木板後的人點點頭,比出一個大拇指,我當是誇我們呢,但老農領隊斬截的搖搖頭,比出一個中指。木板後的人妥協了,把右掌心向上、在左掌心上拍了拍。老農領隊彎下腰,在靴筒裏掏了半天,挖出一塊小銀錁子來,遞給他。那人掂了銀子,接過他的空水囊,交給裏麵的不知什麼人,又數出五個幹饃饃,遞向老農領隊。

就在此時,我看到以饃饃為掩護,竟有兩支劍疾如奔電刺向我們,給饃饃的人兩隻手都放在外麵,窗台後想必另有埋伏,我本能的產生應變反應,肩一閃要躲開、順便撞開老農領隊,沒想到他速度比我更塊,手腕一翻,有擒拿手的架式,但卻沒真打,隻將一塊通紅的菱角形泥牌擋在劍前,牌上似乎還畫著一扇大門,給饃饃的人“噫”一聲,兩支劍早如見毒蛇般縮回去了。老農領隊也不多說,單手將饃饃都接過來,那五隻饃饃體積還不小、而他手也不大,輕輕鬆鬆一粘一帶,它們竟就像彼此間連著繩子一般,聽話的跟著他的手勢揣進了懷裏,端的好身手。給饃饃的人笑道:“原來是洪門的朋友。野人們不知輕重,搭錯了手,朋友有怪勿怪。”裏麵已經把滿滿的水囊遞出來,給饃饃的人自己舔了一口,方交給我們。老農領隊也不怪他揩油,接了,點點頭,繼續拉駱駝繩子走人。我慌忙跟上。

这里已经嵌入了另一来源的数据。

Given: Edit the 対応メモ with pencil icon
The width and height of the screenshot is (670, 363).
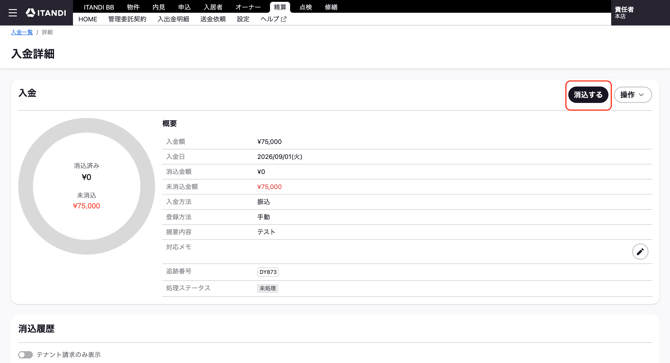Looking at the screenshot, I should (x=640, y=252).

他架勢還是端著,皮水囊揣在懷裏,像還不渴似的,舔都不舔,慢騰騰走路。我猜他必有道理,也沒敢問,跟著慢慢的走。

直到土壘消失在沙丘後麵,他才放鬆下來,終於掏出水囊,隻喝了一小口,吝嗇的、珍惜的護著遞到我麵前:“一小口。”我渴得啊,再來十袋子都能牛飲下去,然而也知道水珍貴,咕嘟咽下一口,硬生生閉嘴。

這袋水維持我們走到下一個綠州。

對於從前的我來說,這一片,仍然隻能稱為沙漠——地上根本還是黃沙嘛。但從真正的死亡沙漠中掙紮出來,它有草、有綠樹,樹上甚至還趴著多汁的蟲子,溝裏竟然還綿延搭著葡萄架,簡直就是天堂。

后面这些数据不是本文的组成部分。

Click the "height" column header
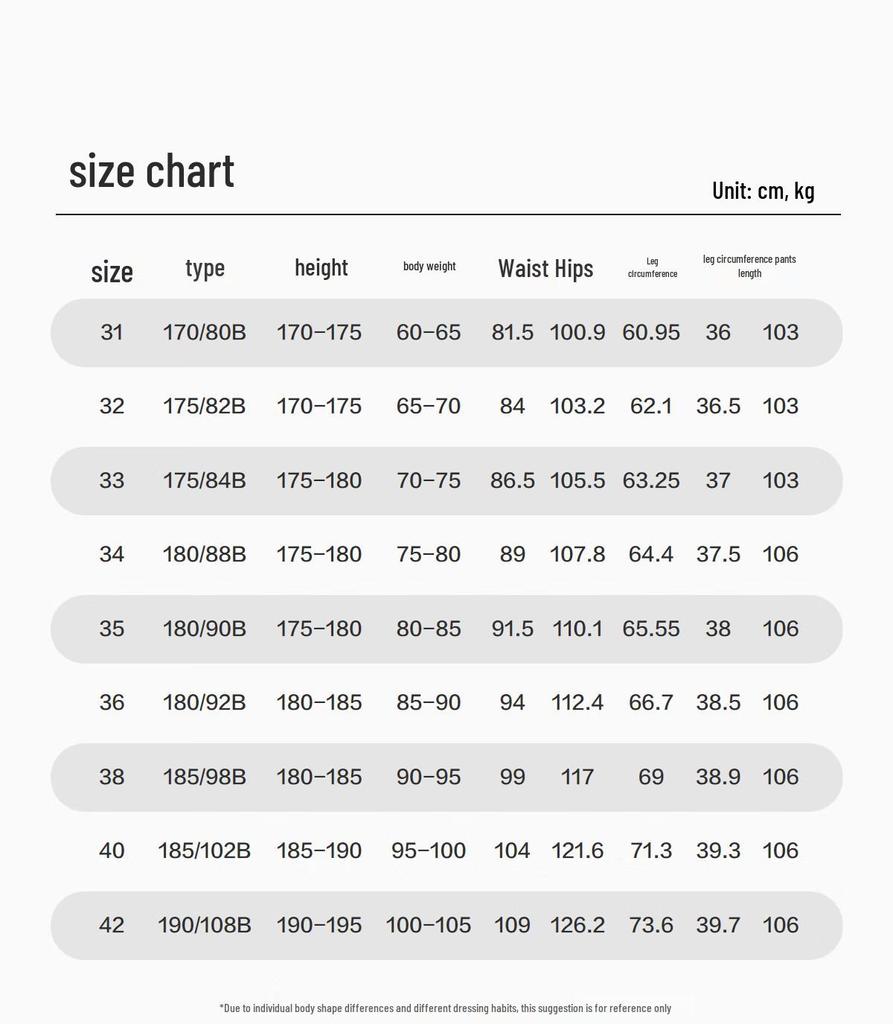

這裏有一大批人生活著,除了葡萄、和一些我不太認識的農作物外,還蓄養了十幾隻瘦骨嶙峋的羊。生活一定是苦的,但同沙漠裏那土壘比起來就是天上人間。女人穿著鮮豔的衣裳走動,井蓋上著鎖,隻要付五個錢就能痛飲一頓,不用擔心背後有誰放箭。

我咕嘟嘟把頭埋進去喝,都不帶換氣兒的。我從來不知道自己能在水中憋這麼久的氣,還是老農領隊把我拉了起來:“緩著點。渴久了,喝太猛,看撐破肚腸。再則,身上也會水腫,會死的。”